Identifying Galactic PeVatrons with Neutrinos
M.C. Gonzalez-Garcia, Francis Halzen, Soumya Mohapatra

TL;DR
This paper evaluates IceCube's potential to detect neutrinos from Galactic cosmic ray sources, showing it could identify such sources within a few years by analyzing secondary muon energies to distinguish signals.
Contribution
It provides a realistic assessment of IceCube's ability to identify Galactic PeVatrons using energy discrimination of muons, considering astrophysical uncertainties.
Findings
IceCube can identify Galactic sources at 3 sigma in 1 year.
IceCube can reach 5 sigma detection in 3 years.

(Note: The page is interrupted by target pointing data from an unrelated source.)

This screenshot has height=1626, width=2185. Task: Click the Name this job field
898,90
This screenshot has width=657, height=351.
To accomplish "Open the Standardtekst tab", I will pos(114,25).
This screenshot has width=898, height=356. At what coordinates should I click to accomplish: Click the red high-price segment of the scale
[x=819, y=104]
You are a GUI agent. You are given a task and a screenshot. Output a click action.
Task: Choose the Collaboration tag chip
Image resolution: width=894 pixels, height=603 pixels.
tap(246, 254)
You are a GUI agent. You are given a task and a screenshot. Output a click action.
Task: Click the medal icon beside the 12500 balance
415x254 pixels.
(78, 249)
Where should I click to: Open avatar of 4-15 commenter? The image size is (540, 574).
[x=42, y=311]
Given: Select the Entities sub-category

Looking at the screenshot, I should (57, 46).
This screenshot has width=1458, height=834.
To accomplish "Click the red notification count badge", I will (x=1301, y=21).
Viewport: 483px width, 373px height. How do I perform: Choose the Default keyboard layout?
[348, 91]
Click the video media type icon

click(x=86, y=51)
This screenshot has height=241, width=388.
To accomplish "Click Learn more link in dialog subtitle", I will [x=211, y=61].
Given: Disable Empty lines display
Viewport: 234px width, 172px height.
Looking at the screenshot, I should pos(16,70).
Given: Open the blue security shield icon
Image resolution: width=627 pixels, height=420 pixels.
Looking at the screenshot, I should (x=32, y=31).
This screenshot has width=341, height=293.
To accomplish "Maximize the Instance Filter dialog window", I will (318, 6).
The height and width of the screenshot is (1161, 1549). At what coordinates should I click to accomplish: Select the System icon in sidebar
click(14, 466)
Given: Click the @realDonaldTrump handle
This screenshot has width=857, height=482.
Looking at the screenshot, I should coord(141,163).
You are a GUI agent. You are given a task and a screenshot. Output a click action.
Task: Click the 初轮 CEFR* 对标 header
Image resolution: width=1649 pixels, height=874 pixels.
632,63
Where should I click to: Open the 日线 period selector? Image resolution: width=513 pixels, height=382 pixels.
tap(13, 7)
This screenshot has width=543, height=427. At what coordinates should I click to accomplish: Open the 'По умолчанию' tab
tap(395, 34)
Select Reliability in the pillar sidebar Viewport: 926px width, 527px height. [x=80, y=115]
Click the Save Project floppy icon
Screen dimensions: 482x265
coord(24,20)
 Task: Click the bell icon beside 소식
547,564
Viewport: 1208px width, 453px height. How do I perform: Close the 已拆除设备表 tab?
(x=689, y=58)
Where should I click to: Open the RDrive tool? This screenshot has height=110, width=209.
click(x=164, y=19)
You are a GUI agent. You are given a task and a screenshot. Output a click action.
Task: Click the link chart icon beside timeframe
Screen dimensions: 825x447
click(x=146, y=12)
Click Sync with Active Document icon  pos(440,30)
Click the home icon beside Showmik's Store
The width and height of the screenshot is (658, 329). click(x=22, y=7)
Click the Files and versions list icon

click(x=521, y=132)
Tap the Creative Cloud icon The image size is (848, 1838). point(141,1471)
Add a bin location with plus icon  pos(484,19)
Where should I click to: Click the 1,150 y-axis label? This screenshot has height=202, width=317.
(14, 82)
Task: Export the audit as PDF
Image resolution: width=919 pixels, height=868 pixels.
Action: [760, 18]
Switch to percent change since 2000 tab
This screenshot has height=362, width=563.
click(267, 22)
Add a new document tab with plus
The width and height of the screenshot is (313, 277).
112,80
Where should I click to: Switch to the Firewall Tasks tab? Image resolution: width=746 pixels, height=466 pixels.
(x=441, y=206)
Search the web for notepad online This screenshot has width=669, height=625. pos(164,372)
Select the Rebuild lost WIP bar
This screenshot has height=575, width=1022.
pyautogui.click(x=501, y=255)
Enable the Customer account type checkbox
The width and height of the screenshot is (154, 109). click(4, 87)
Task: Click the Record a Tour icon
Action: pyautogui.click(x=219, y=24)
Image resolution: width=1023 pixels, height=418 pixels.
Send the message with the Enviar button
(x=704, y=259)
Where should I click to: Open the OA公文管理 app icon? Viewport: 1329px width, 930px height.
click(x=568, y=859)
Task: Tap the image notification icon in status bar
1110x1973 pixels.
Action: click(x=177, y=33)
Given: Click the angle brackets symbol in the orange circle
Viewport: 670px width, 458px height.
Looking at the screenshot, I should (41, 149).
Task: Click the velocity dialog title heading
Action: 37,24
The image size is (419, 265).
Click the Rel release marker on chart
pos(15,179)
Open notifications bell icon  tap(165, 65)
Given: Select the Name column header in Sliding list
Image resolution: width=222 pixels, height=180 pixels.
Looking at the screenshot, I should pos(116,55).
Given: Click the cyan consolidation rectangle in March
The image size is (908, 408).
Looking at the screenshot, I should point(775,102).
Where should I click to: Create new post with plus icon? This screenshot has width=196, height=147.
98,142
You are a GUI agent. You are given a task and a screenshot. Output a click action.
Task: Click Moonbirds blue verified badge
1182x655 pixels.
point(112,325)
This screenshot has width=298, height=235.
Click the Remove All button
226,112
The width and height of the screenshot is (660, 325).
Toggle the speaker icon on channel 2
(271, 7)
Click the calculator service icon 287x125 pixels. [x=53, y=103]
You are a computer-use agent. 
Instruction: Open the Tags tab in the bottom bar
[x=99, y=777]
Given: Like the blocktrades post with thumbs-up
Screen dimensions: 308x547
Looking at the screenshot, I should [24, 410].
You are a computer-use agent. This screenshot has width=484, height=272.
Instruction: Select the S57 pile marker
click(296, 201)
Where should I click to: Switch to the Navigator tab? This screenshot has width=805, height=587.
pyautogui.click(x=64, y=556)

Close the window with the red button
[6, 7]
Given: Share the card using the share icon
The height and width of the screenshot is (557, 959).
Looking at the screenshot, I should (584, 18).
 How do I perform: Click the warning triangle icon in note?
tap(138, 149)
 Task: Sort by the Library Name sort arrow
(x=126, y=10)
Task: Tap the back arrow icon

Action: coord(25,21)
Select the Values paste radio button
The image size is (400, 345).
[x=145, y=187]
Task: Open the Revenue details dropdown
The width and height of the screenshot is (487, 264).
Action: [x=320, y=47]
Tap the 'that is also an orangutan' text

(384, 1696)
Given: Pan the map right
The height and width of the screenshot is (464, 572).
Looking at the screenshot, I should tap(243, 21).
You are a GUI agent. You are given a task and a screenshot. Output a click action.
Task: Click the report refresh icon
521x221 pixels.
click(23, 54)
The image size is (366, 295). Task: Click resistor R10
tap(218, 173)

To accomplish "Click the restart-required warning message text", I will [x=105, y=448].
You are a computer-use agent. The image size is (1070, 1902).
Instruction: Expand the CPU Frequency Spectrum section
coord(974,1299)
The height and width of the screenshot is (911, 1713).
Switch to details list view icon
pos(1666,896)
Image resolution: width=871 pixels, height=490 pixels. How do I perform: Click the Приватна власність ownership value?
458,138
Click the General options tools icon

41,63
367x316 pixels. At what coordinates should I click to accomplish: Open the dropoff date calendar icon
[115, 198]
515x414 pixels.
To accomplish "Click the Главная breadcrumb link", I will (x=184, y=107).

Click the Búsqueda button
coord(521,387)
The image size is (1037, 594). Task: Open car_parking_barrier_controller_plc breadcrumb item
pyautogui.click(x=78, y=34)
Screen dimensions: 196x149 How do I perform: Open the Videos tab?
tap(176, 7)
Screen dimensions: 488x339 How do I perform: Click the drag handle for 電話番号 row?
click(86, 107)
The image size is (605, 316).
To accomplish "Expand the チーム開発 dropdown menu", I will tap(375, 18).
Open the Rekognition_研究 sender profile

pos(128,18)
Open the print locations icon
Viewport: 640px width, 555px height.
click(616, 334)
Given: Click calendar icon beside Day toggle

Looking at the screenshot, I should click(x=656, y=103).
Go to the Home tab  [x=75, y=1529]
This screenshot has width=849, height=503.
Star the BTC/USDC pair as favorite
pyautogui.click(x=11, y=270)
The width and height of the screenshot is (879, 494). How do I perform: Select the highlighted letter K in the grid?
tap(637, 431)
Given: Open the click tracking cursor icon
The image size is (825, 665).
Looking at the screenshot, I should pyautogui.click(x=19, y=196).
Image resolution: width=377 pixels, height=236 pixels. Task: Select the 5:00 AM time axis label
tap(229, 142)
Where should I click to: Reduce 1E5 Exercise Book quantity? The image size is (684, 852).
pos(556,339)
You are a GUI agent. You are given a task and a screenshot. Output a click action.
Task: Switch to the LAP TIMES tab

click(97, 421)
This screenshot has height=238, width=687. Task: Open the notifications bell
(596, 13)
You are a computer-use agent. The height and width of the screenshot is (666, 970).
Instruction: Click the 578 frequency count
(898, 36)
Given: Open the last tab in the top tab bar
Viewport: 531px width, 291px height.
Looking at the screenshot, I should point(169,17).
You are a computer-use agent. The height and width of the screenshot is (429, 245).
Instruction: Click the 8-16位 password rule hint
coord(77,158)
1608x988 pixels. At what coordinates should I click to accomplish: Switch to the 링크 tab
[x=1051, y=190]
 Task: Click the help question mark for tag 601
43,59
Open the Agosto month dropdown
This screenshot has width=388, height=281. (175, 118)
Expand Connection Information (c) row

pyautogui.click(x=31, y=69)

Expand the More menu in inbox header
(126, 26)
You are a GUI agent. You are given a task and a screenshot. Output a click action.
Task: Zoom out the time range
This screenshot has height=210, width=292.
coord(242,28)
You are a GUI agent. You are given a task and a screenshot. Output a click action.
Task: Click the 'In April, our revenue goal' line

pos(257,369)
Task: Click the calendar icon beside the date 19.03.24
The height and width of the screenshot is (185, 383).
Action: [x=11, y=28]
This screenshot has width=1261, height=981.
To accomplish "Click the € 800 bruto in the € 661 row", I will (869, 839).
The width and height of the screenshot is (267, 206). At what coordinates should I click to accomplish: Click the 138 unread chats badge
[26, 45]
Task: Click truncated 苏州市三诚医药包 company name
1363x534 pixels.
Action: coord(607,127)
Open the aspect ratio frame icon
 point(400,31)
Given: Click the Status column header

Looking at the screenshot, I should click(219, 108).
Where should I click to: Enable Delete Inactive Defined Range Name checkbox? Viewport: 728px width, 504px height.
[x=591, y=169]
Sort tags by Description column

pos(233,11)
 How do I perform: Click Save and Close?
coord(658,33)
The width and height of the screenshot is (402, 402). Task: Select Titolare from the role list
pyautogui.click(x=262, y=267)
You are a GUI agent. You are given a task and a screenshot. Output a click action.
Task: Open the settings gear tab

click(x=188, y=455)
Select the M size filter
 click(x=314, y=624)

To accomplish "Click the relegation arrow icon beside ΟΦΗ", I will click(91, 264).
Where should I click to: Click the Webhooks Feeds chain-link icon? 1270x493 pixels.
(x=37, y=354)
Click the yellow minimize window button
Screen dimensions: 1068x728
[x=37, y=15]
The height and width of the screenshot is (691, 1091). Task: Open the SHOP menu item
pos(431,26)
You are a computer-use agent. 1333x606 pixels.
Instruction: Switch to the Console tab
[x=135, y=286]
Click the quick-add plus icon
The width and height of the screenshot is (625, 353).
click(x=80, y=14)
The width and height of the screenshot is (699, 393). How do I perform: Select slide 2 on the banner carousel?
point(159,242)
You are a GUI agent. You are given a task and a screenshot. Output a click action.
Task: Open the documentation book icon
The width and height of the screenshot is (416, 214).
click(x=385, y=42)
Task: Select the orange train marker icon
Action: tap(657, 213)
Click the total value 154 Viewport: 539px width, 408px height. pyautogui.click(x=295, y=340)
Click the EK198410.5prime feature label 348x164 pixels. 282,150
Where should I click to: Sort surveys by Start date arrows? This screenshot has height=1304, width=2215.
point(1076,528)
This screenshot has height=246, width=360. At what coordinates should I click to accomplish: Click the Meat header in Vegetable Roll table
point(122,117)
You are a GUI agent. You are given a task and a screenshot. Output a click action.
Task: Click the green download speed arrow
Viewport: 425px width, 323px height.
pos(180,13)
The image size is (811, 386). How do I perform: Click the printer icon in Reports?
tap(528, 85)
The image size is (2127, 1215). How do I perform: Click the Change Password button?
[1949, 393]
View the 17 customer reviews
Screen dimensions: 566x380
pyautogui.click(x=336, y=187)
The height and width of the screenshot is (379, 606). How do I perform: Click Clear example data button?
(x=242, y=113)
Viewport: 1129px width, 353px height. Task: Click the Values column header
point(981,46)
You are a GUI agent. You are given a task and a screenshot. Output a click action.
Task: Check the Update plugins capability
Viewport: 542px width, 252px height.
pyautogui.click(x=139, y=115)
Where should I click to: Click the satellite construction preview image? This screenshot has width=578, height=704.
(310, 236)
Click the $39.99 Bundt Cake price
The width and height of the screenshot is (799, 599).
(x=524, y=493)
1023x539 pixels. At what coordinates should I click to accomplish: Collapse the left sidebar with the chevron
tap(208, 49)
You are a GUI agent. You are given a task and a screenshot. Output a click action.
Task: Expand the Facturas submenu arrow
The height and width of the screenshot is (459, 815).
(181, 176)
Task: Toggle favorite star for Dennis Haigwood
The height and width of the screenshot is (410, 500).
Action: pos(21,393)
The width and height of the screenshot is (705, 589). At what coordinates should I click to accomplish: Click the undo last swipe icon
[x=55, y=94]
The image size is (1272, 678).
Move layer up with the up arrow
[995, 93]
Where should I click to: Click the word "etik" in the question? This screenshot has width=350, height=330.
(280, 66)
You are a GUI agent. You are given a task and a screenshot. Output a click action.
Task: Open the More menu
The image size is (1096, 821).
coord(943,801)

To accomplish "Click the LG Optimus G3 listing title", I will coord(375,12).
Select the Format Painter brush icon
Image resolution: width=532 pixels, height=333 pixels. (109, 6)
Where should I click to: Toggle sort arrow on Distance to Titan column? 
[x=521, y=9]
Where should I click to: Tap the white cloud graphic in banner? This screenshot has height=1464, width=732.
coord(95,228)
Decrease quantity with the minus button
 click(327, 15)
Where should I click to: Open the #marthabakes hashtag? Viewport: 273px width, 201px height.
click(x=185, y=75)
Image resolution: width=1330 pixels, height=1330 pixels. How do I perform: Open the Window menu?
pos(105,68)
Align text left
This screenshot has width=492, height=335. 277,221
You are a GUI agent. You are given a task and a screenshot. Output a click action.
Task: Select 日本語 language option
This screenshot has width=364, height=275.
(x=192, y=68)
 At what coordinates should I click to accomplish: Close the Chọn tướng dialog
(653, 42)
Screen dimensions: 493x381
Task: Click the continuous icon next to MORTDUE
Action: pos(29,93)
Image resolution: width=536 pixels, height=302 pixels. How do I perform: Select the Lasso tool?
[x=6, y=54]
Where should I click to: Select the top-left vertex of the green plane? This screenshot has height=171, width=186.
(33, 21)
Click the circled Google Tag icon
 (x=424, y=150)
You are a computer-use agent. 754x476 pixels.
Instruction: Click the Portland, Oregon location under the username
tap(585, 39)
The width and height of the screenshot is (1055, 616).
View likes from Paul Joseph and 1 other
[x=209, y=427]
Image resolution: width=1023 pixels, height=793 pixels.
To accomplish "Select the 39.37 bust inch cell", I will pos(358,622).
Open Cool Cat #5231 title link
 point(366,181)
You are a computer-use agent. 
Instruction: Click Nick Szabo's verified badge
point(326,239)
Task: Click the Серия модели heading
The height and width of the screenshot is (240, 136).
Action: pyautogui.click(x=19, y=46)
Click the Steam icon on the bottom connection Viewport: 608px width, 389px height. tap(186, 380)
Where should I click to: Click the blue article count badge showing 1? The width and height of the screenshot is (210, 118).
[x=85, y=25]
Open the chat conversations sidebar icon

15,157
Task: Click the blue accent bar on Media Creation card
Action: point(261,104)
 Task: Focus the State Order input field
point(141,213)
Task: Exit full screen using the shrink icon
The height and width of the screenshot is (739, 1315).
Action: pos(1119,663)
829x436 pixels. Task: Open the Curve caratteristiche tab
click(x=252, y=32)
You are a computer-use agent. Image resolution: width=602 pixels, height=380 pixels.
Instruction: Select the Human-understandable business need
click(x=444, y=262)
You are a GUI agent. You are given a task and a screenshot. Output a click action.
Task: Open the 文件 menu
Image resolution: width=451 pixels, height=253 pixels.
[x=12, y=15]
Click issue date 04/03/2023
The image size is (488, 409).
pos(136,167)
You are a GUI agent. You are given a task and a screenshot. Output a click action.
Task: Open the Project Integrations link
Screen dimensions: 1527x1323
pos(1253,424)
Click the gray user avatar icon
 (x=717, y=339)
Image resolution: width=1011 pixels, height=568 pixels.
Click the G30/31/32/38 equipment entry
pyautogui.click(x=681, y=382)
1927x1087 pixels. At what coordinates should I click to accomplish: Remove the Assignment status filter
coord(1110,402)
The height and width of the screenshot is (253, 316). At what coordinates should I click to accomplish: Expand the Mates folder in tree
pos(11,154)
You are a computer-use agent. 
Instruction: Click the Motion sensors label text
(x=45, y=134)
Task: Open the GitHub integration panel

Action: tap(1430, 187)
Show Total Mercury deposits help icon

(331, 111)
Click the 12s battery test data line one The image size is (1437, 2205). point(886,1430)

Energy measurement improves signal-background discrimination.
Abstract
We perform a realistic evaluation of the potential of IceCube, a kilometer-scale neutrino detector under construction at the South Pole, to detect neutrinos in the direction of the potential accelerators of the Galactic cosmic rays. We take fully account of the fact that the measurement of the energy of the secondary muons can be used to further discriminate between the signal and the background of atmospheric neutrinos. We conclude that IceCube could identify the sources in the Milagro sky map as the sources of the Galactic cosmic rays at the 3 sigma level in one year and at the 5 sigma level in three years. We discuss the dependence of these expectations on ambiguities, mostly associated with our incomplete knowledge of the astrophysics of the sources.